Wanneer paarden elkaar voor het eerst ontmoeten, raken ze vaak neuzen aan of snuiven ze zachtjes voordat ze gillen of zelfs trappen uitwisselen om te bepalen waar ze zich in de pikorde bevinden. Honden krijgen veel informatie door aan elkaars achterkant te ruiken wanneer ze elkaar voor het eerst ontmoeten, en paarden doen dit ook, hoewel ze er niet zo direct over zijn. Je paard kan nieuwe mensen bekijken door ze goed te snuffelen. Het is moeilijk om precies te zeggen welke informatie ze verzamelen, maar aangezien hun prioriteit het identificeren van roofdieren is, kunnen ze beslissen of je vriend of vijand bent.
Er zijn echter aanwijzingen dat paarden de mest van andere paarden kunnen herkennen. In het onderzoek leken paarden de meeste aandacht te schenken aan de mest van andere paarden die agressief tegen hen waren geweest.
Sommige paarden zullen bezwaar maken tegen een bepaalde geur en reageren met angst. Dit kan te maken hebben met een eerdere negatieve ervaring, of het nu iets direct met de geur te maken had of niet.
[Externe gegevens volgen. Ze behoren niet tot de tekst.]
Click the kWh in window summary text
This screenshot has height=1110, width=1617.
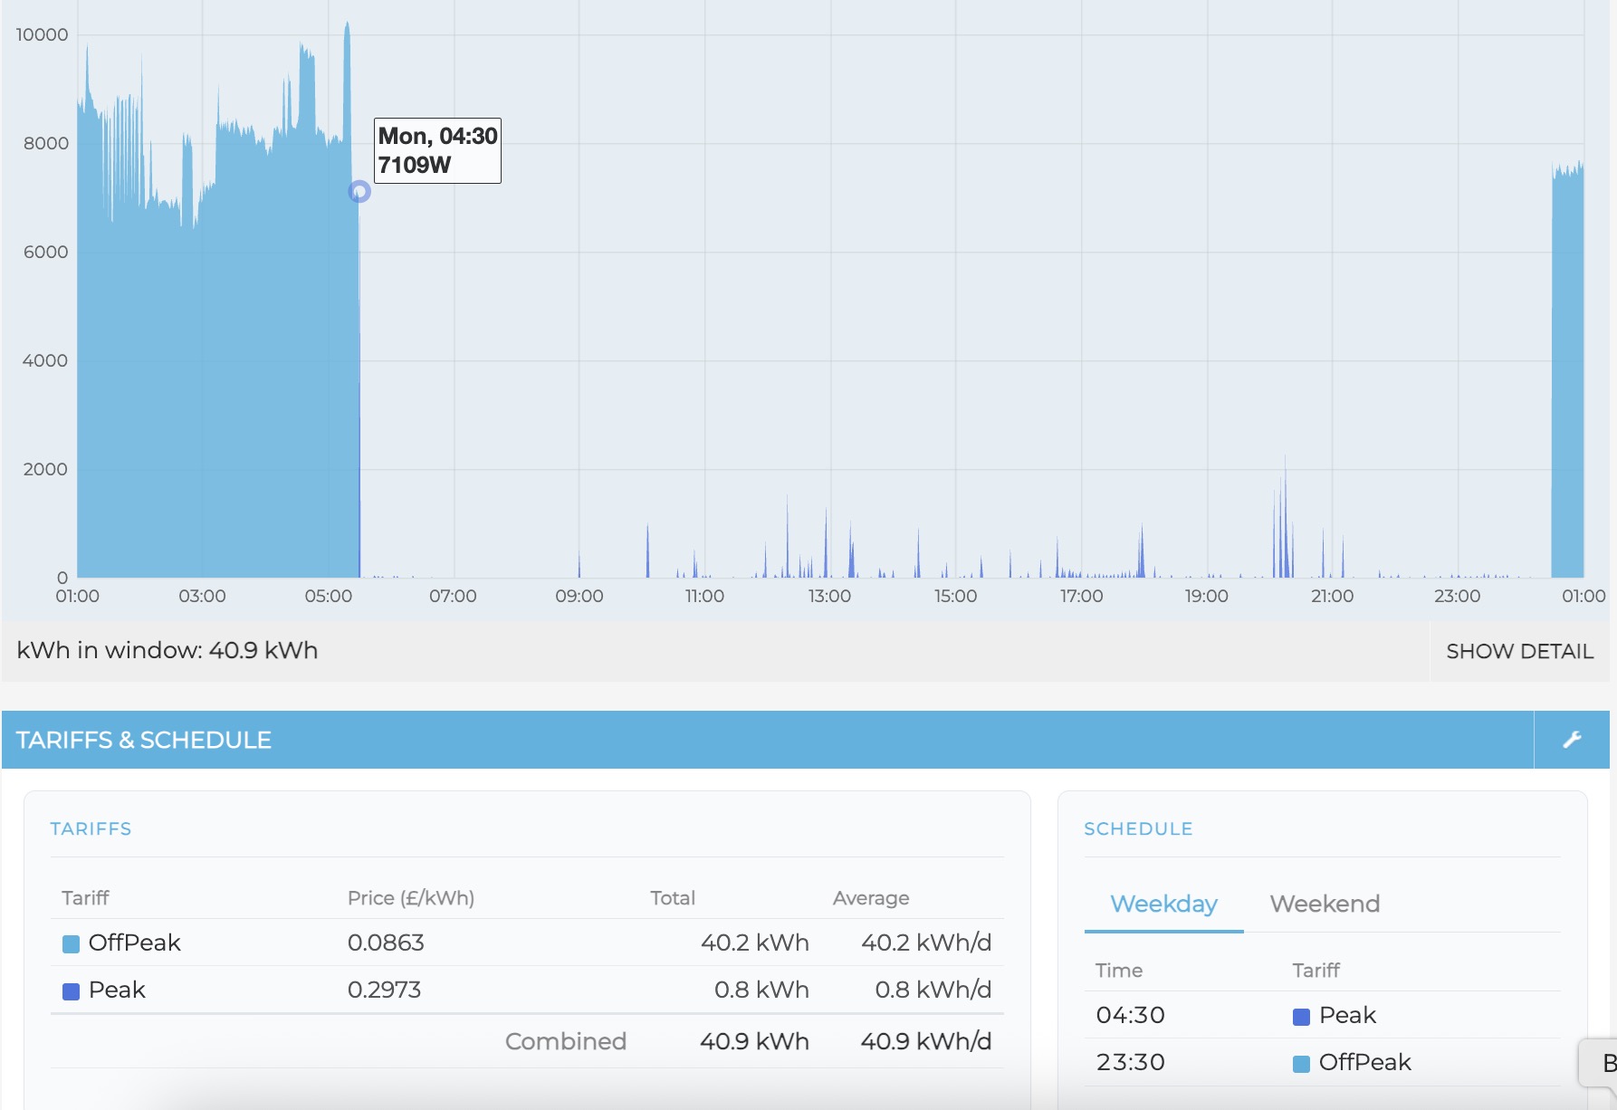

Veel mensen beweren dat hun paarden gebieden kunnen ruiken die zijn bewoond door beren of andere roofdieren. Dit is een oerzintuig dat hen ooit veilig hield toen ze dreigden een maaltijd te worden.
Er wordt ook aangenomen dat paarden de geur van voedsel en water herkennen. Ze kunnen de geur detecteren van supplementen of medicijnen die verborgen zijn in hun voedsel en die voor ons geen geur hebben of gemaskeerd zijn met andere geuren.